From the Quiet Ice . . .
Watching the MLB World Series the other night, I had the opportunity to be the outsider — not a fan, other than having grown up rooting for the Dodgers and going to the occasional game at Chavez Ravine. Well, okay, I’m a long-distance Dodger fan. But I watch the equivalent of zero baseball until the postseason, and sometimes not much of that. I lack the attention span for the pace, although I deeply appreciate and respect the game. Not nearly as much as hockey, of course.
But sometimes it takes an outsider’s perspective to see the flaws in the game you love — or in anything you love, for that matter.
So when a play involved a pick-off attempt at first base, and the fielding team challenged the first-base umpire’s call, I watched with more than usual interest as the MLB’s review protocol unfolded in all its majesty.
I grew up playing baseball; we had umpires and officials who made the calls at first and third, sometimes at second, so I’m well familiar with the “tie-goes-to-the-runner” rule and always found it eminently sensible. After all, if it’s close, then it’s generally close enough for everyone involved playing the game too. You move on.
The review process extended through the minutes, scrutinizing video of the diving runner’s hand knifing toward the bag and the first baseman’s glove sweeping across to intercept — over and over again, stop-motion, freeze-frame, left, right, under, over — it quickly got ridiculous . . . and then, just tedious. I lost interest — and this was the World Series.
Now, I find baseball pretty boring to watch, especially given the roughly 25 seconds on average between every pitch. I have watched games that I timed at closer to 40 seconds between pitches, but I’ll accept The Bleacher Report’s numbers on this.
Even for those unafflicted by ADD, unlike myself, that’s a rough sport to spectate. So when you add in this kind of review to see if the highly-trained umpire’s eyes missed a micro-touch, even in the World Series, you pretty much lose me. I’d have to be a fan of one of these teams — okay, even more die-hard a fan — to wait this out.
If I’m MLB commissioner for a day, I get rid of this kind of challenge and review. The umpires can and will make the right call the vast majority of the time. They can already appeal to the other officials. It’s enough already. Move on. Tie goes to the runner. It’s a wonderful rule and you know how we know it is? Because it solves disputes among kids playing ball, that’s how.

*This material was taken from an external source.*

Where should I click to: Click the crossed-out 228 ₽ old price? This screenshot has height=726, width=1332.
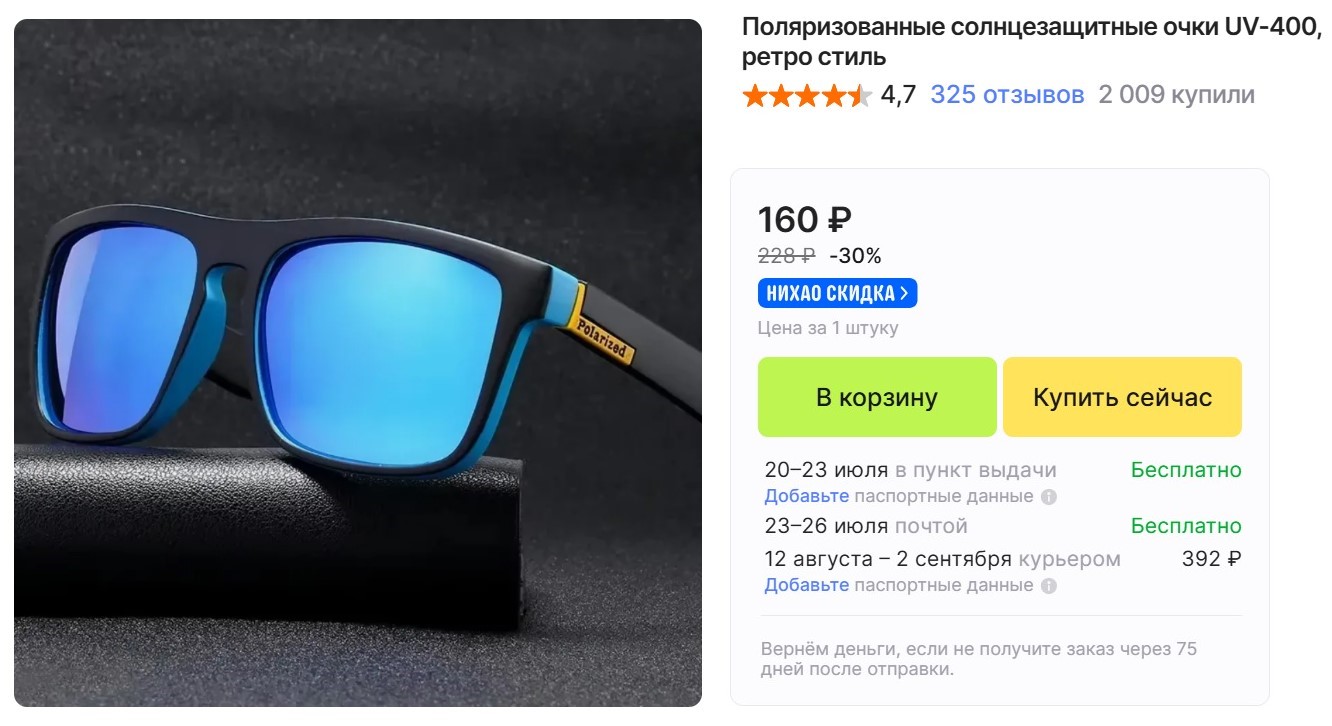click(786, 256)
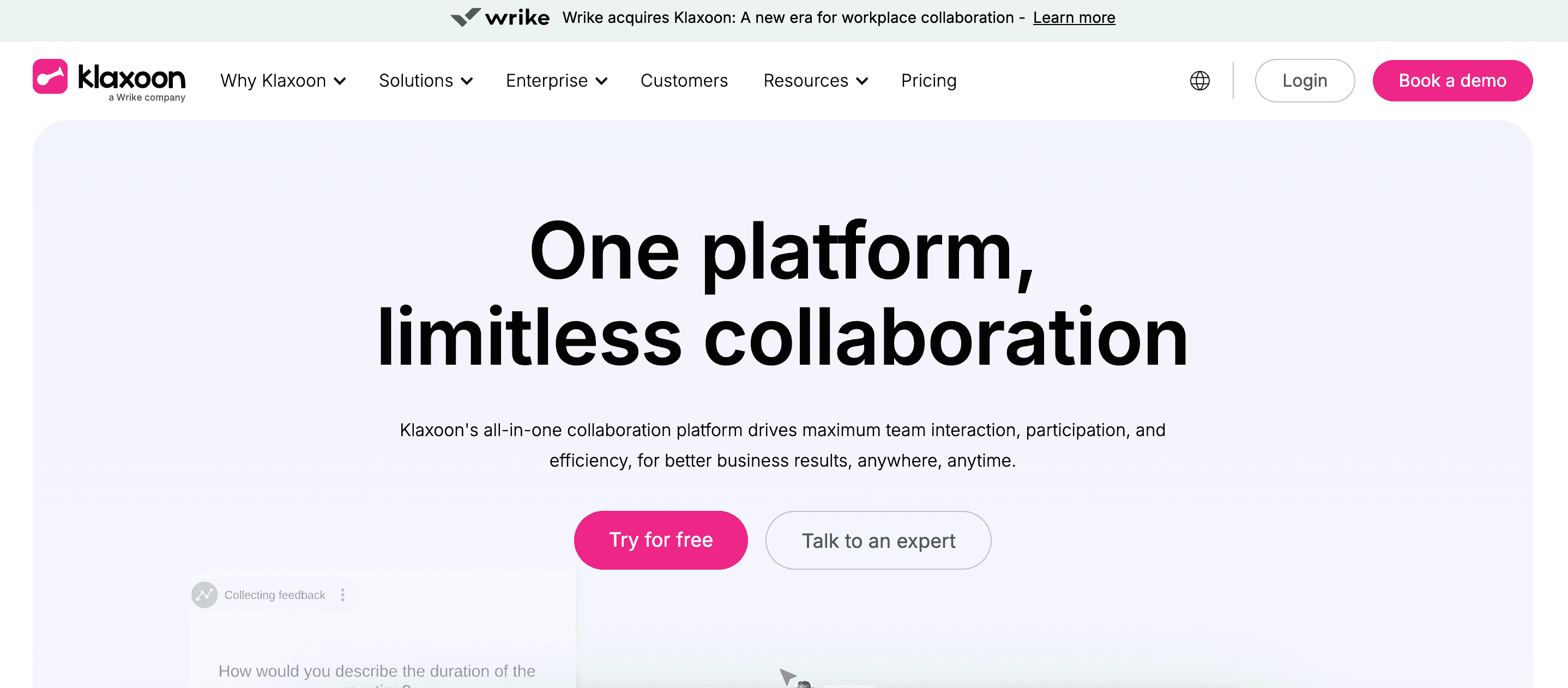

I wish the NHL had an equivalent, especially to avoid reviews of offside zone entries at high speed. I say if the infraction cannot be clearly distinguished with 30 seconds of video review, move on: penalize the coach that challenged the play, as they do now, but stop giving it the forensic treatment that drags on for five minutes or more. Close enough — play on!
Watching this replay review in baseball was eye-opening and I realized how the NHL reviews must strike casual observers, those tuning in once in a while or only in the playoffs. Especially those reviews that go on for minutes, quite literally. What are we thinking?
Consider how these offside reviews look and sound to such viewers who do not live and breathe the NHL. They might stay tuned only out of sheer fascination that these lunatics are debating vertical planes and millimeters of separation between blade and ice — shadows vs. lines, white vs. blue and on and on.
It’s worse than silly because if you’re trying to capture and keep new viewers and fans, they will think this is the stupidest and most tedious thing they’ve ever witnessed. Dumber than MLB’s reviews and probably something only appropriate at horse racing finish lines, and there only because of how much money is at stake.
Is that much money at stake on a zone entry? And I don’t care if it leads to a goal. Play on.
The NHL and officials group need to get together with the owners and talk some sense amongst themselves. They need to watch these protocols in other sports and ask themselves the question, would I keep watching if I weren’t a devotee of this sport and/or team? They will all reach the same answer: No, they would not.
And once they realize that, they need to get rid of it all. Let the officials do their job. Everyone complains that refereeing is worse and worse; the officials have taken huge abuse the past couple years, and I have been right there with critics.
But you have to wonder, could their declining performance, if that’s in fact what it is, be related to a decline in confidence because they know they could be challenged at every turn?
We know they are good refs and linesmen or they wouldn’t even be there. Let’s let them do their job and agree to abide by their calls — even if there might be the occasional miss. I’m guessing that once they know they own the call, they will be at their best and rise to the challenge.
Think about it: if you know there’s a monitor recording your every job performance, and that any potential misstep can be called up for review, wouldn’t you eventually just defer to that machinery?
Wouldn’t it strip away some of your confidence and commitment? It would mine.